Le corbeau s’engouffre dans l’une des percées de l’étrange Tour fuselée, seul bâtiment qui semble échapper à la morsure du temps ou aux caprices destructeurs des entités maléfiques. Il s’installe sur une poutre qui surplombe une pièce largement ajourée. La pénombre est telle que des flammes dansantes sont disposées afin d’illuminer la salle. Des flammes pures, exemptes de tout support. Certains morts-vivants auraient-ils besoin de lumière ? Celui-là, oui. Car assis sur son trône dérisoire, le Roi Squelette les contemple, et cherche en elles les nouvelles étincelles de la vie qu’il convoite. Il sonde ces feux de ses yeux diamanteux depuis des milliers d’années. Qu’importe, pour une race intemporelle. Quoi qu’il en soit, le parachèvement de son œuvre est imminent. Il se lève.

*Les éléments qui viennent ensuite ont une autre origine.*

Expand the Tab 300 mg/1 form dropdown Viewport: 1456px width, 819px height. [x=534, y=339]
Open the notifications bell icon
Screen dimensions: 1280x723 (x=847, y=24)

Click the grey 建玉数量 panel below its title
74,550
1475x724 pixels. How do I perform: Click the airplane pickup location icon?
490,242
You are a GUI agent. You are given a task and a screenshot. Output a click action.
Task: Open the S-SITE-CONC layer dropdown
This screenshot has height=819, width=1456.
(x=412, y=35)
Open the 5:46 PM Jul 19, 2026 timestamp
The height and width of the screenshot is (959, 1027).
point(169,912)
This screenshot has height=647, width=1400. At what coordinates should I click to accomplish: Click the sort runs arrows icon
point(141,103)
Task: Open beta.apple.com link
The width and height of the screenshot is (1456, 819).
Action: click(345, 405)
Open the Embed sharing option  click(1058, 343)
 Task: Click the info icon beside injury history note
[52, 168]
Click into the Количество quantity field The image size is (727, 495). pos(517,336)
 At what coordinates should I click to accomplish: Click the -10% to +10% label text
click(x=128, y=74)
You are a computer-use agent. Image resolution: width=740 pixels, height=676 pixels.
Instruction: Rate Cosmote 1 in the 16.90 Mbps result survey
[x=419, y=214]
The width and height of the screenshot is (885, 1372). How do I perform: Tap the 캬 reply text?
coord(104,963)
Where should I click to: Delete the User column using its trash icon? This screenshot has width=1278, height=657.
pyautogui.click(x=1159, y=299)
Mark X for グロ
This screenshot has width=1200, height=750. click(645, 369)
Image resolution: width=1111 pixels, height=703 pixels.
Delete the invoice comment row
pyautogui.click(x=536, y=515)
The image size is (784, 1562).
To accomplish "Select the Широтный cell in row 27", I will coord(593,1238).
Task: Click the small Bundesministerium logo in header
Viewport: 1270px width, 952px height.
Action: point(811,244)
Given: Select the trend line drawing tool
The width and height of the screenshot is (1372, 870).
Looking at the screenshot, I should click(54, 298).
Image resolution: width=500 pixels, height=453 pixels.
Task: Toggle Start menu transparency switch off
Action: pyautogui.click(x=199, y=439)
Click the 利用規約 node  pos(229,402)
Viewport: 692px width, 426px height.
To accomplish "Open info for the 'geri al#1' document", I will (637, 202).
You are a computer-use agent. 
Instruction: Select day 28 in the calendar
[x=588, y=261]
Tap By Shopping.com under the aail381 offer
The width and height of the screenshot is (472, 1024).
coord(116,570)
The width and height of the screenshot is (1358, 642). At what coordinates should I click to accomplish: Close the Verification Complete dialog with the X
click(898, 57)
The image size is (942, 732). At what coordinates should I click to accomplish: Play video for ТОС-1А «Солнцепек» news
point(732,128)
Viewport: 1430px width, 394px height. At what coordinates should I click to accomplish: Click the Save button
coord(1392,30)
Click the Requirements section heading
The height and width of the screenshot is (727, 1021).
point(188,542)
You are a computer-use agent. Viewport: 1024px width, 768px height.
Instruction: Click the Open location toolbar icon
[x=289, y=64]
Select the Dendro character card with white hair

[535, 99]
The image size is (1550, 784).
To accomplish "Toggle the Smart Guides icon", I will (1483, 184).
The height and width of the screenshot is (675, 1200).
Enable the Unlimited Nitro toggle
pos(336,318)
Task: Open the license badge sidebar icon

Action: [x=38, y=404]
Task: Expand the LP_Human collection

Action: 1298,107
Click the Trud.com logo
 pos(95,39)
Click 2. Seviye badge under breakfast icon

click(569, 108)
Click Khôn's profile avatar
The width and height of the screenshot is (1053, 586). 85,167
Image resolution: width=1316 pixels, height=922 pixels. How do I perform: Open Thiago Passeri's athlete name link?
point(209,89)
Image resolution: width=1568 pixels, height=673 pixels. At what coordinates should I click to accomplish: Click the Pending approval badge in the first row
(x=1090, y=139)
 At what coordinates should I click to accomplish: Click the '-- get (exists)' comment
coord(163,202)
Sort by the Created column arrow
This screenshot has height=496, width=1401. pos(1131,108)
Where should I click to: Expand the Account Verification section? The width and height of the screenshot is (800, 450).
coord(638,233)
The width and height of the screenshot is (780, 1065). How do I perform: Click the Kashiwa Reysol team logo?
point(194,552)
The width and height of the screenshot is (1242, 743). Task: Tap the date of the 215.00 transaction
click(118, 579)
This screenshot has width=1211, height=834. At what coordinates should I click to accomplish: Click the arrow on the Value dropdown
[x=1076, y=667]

Au dehors, tous savent qu’il a quitté son trône. Une sorte de frénésie s’empare des sans-vie et les incite à s'attaquer mutuellement. Hommes et bêtes se déchirent. Les souffles acides des dragons des ténèbres libèrent leur teinte, et amènent la même nuance de vert émeraude que celle des yeux du Roi à un monde bichromatique. Le chaos se répand comme le signe annonciateur d’un nouveau massacre. Masqués derrière des affrontements incessants, des mouvements de masse se forment. Les morts-vivants se concentrent aux abords de la Tour.
Le corbeau coasse et s’agite sur son perchoir, frappé comme les autres de cette folie. Le Roi l’observe un instant, puis réunit ses flammes en une seule, avant de s’en emparer.
Aussitôt, un milliard de filaments jades percent les nuages, et enveloppent la Tour et les sujets du Roi. Ils se contractent, s’enchevêtrent jusqu’à les isoler du reste du monde. L’instant suivant, il ne subsiste plus rien. Le Roi et ses servants ont gagné un nouveau lieu de vie, et le pilleront, ivres de vengeance, affamés de lumière, jusqu’à le convertir à leur image, à l’instar du précédent.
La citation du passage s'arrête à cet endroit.